Figura 3. Metanálise cumulativa da proporção de casos confirmados de covid-19 relatando disfunção olfativa a partir de seis estudos incluídos em Tong e colaboradores. Esta análise precisa ser interpretada cautelosamente dada a presença de heterogeneidade muito alta.
Um dos potenciais impactos negativos da adição da perda aguda do olfato ou paladar à lista de sintomas que indicam autoisolamento é o número potencial de casos falso-positivos. Distúrbios olfativos, incluindo anosmia aguda, ocorrem com frequência em resfriados comuns e gripes. É provável que haja muitas pessoas que apresentarão sintomas, mas não têm coronavírus.
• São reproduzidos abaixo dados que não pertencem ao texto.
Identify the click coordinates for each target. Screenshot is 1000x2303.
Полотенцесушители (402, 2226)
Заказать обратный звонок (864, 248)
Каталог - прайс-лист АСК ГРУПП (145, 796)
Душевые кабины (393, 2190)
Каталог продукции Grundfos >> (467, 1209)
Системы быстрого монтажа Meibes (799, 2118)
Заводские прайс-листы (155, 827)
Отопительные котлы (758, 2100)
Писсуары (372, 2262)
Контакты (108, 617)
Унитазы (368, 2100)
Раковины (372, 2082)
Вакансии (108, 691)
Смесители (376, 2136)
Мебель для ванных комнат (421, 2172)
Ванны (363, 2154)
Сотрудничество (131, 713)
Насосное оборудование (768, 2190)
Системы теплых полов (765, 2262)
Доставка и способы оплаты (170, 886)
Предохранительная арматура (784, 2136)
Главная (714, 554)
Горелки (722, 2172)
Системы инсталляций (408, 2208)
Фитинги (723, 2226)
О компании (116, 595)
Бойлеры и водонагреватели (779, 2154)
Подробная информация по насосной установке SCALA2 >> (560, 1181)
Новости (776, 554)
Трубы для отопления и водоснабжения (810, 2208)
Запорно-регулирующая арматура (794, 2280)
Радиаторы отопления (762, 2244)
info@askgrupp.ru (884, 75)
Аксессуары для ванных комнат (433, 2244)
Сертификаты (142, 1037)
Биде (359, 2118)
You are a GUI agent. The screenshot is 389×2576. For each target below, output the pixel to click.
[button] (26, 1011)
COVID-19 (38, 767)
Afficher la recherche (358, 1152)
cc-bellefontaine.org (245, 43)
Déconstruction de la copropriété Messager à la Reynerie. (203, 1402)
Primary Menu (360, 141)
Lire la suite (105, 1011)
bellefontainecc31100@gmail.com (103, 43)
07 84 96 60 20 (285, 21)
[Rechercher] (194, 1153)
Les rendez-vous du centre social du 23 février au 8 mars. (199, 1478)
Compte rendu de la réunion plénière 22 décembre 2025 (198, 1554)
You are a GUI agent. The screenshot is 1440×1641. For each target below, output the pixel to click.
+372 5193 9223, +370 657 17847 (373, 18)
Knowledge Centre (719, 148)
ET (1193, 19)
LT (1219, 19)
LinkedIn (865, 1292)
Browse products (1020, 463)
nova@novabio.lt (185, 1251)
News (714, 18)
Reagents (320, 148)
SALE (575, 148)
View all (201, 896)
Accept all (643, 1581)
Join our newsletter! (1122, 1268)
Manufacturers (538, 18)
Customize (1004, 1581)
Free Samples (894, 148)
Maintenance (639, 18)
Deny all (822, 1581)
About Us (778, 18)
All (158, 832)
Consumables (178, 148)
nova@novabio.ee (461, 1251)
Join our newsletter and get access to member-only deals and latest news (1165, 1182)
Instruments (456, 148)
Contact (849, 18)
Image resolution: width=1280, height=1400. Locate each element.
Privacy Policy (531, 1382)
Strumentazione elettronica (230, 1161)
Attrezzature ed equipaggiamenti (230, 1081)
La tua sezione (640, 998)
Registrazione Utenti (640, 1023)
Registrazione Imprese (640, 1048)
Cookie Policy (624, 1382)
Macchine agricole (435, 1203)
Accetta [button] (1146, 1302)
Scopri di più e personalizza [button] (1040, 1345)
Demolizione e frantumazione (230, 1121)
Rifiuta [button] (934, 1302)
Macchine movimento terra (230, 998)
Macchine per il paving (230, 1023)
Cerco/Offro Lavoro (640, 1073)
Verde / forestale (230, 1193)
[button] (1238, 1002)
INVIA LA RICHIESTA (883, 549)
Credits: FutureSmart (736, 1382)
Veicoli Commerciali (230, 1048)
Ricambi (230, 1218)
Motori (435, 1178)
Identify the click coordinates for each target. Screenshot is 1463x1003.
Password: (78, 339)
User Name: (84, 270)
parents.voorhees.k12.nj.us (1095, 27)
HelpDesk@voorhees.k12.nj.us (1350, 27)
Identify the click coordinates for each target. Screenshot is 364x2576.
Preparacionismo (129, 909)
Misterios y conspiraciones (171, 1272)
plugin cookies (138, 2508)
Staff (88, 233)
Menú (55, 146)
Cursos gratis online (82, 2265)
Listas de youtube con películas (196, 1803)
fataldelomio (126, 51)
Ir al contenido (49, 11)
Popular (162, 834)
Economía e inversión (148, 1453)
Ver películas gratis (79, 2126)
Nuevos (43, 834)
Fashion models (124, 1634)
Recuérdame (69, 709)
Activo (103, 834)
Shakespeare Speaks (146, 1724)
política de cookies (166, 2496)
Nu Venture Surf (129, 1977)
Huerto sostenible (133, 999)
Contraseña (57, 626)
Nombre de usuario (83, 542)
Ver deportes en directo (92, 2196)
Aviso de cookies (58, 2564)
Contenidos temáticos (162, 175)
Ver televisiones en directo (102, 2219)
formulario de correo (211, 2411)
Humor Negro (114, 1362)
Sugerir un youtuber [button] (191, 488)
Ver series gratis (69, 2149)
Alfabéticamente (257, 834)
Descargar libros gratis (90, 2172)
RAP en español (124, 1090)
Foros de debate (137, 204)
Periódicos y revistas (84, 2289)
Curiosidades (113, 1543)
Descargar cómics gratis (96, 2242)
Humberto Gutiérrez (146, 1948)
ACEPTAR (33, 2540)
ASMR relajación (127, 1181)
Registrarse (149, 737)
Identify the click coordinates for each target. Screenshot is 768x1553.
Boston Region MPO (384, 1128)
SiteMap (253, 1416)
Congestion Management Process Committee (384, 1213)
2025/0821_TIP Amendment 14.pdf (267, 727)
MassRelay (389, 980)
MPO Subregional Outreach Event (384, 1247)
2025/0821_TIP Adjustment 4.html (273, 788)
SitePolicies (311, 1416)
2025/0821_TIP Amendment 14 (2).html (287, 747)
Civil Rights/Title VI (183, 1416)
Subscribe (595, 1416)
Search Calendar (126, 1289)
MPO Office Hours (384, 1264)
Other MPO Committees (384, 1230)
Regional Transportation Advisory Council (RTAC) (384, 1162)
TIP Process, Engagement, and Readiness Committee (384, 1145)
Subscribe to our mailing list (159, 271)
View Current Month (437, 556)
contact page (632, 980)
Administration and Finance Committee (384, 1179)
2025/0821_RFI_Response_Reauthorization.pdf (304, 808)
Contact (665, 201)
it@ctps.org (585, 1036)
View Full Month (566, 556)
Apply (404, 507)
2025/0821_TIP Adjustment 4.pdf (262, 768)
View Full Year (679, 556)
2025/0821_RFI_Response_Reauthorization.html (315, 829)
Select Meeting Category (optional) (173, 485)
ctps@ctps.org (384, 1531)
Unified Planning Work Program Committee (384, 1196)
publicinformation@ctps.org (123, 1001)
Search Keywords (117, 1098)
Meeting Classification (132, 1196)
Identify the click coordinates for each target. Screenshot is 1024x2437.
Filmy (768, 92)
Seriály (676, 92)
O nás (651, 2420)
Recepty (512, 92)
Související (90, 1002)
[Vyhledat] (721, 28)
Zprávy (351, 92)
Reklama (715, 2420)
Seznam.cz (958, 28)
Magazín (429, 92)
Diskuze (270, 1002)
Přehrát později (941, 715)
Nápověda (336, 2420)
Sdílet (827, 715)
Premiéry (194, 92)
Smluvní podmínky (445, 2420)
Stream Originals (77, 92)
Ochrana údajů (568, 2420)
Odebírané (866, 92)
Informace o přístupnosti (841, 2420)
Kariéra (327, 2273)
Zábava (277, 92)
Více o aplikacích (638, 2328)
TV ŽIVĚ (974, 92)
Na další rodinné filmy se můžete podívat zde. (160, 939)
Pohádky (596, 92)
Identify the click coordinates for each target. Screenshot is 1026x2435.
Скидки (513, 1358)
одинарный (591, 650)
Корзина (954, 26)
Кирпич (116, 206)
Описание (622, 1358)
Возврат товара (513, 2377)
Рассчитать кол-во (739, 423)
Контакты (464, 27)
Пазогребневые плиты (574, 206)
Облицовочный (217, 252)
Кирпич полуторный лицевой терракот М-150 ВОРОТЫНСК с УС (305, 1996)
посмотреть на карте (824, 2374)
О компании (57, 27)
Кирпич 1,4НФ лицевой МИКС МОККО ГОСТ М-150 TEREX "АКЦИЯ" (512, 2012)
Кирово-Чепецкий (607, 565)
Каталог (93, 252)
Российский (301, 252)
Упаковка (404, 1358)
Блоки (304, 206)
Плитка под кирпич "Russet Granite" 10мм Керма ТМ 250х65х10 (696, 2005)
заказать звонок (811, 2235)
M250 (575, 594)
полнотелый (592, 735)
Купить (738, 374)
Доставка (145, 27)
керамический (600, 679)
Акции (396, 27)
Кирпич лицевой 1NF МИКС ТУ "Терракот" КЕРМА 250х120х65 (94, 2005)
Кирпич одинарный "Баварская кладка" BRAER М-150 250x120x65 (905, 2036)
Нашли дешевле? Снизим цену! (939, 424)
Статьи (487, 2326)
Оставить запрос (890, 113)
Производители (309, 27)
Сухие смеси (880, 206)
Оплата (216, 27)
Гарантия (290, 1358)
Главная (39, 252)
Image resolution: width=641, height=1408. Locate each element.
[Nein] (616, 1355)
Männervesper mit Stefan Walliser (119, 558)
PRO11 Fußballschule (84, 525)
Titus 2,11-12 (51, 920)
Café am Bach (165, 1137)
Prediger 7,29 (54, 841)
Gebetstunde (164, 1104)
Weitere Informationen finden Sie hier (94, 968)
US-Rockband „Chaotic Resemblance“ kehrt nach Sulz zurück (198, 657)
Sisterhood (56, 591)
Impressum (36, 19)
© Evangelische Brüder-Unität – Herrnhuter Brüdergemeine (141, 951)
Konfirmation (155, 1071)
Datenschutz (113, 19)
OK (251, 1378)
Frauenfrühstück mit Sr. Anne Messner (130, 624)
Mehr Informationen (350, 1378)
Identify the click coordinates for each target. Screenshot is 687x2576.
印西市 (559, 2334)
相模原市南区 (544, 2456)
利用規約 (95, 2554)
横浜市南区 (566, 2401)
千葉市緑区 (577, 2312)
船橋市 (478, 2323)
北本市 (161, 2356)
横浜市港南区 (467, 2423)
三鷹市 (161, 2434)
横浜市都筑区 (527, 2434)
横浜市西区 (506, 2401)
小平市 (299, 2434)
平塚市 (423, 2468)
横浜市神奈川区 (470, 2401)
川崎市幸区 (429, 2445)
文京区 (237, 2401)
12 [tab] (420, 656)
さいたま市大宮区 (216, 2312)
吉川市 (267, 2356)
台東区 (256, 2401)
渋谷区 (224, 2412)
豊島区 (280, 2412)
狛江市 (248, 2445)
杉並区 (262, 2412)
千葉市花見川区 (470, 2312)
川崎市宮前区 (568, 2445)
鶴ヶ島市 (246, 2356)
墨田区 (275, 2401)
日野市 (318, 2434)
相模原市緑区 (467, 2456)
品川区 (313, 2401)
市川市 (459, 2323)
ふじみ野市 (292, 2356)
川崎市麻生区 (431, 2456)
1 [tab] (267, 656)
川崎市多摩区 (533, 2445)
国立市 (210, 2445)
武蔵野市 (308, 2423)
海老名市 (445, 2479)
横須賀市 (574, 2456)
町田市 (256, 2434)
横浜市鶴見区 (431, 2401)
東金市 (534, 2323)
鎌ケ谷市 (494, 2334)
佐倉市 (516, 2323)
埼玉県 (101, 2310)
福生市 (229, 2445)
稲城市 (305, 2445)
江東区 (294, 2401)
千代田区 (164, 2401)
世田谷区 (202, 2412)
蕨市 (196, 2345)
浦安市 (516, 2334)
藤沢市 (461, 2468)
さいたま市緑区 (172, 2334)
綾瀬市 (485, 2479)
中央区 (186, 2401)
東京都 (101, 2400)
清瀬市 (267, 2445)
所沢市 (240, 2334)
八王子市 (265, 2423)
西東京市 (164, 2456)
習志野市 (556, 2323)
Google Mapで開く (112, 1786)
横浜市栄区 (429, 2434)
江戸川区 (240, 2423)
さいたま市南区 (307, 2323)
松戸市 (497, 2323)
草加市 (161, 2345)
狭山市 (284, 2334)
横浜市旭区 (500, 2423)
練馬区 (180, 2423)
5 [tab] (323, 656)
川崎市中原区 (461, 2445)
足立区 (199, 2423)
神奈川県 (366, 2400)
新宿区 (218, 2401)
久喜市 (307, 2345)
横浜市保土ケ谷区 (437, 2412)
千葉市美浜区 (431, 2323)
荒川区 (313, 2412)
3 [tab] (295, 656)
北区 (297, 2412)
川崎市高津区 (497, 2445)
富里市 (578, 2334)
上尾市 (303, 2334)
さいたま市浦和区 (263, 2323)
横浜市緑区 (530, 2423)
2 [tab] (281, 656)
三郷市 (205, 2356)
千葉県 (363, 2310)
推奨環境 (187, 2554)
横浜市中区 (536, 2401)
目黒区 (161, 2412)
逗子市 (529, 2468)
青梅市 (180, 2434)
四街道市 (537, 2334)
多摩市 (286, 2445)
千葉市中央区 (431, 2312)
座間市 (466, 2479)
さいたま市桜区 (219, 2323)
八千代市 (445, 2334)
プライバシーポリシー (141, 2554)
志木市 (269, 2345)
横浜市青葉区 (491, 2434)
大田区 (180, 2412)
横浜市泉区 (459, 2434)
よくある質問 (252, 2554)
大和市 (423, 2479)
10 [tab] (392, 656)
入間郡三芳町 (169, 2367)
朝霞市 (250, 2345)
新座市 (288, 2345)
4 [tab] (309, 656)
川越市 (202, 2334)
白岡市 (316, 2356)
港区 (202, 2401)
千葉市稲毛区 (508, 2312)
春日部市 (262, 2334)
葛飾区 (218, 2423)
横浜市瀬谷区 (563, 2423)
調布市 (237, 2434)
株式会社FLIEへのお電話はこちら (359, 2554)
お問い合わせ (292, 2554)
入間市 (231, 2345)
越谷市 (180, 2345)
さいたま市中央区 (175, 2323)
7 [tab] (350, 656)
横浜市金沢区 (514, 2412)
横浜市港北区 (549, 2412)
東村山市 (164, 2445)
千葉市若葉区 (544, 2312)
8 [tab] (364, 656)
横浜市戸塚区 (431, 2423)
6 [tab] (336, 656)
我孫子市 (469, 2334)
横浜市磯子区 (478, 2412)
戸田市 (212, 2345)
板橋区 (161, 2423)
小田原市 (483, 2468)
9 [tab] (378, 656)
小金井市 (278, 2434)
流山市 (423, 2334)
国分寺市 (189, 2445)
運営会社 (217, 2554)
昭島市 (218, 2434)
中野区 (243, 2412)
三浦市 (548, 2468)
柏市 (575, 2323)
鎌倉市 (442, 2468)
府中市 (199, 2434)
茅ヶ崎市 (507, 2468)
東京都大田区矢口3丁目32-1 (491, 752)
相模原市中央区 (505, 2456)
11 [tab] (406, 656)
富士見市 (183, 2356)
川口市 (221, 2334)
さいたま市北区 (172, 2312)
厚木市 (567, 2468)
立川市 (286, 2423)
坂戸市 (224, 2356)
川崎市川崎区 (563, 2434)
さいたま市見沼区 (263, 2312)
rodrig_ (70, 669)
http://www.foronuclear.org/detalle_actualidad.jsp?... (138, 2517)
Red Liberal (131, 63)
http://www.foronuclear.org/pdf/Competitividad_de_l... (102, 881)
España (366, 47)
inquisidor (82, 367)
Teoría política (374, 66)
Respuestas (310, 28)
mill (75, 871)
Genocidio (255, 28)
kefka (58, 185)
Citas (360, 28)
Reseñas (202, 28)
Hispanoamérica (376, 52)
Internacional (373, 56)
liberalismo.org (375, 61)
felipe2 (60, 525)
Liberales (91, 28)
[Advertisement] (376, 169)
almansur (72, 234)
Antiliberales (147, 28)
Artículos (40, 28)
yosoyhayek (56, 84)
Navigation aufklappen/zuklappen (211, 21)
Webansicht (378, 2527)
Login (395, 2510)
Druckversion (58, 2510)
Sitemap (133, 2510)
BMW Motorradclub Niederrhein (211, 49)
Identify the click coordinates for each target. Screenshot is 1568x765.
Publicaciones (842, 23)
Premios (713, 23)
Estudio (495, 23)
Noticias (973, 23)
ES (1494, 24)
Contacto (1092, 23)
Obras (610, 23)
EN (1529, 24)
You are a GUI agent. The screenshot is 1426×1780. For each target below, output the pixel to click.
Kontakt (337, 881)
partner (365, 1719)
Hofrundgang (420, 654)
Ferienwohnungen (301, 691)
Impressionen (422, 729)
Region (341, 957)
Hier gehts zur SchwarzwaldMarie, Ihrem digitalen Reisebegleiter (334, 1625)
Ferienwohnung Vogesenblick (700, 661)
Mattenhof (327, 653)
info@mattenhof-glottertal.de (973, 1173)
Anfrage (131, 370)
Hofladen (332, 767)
As evidências atuais são predominantemente de baixa qualidade, principalmente devido à natureza retrospectiva e transversal dos desenhos de estudos incluídos. Estudos em andamento usando o rastreamento de sintomas em usuários saudáveis para acompanhar prospectivamente o desenvolvimento de sintomas são necessários para reduzir a incerteza. Tais estudos também devem indicar quando a presença de anosmia ocorre em relação a outros sintomas, o que será crucial para ajudar a reduzir o número de casos falso-positivos.
Sobre o autor: David Nunan é professor e pesquisador Sênior, Nuffield Department of Primary Care Health Sciences e Diretor do Post Graduate Certificate in Teaching Evidence-Based Health Care.
Agradecimentos: O autor agradece a Jeffrey Aronson e Helena Nunan pelos importantes comentários em uma versão anterior.
Declaração de transparência: As opiniões expressas neste comentário representam as opiniões dos autores e não necessariamente as da instituição anfitriã, do NHS, do NIHR, ou do Departamento de Saúde e Assistência Social. Os pontos de vista não são um substituto para o aconselhamento médico profissional.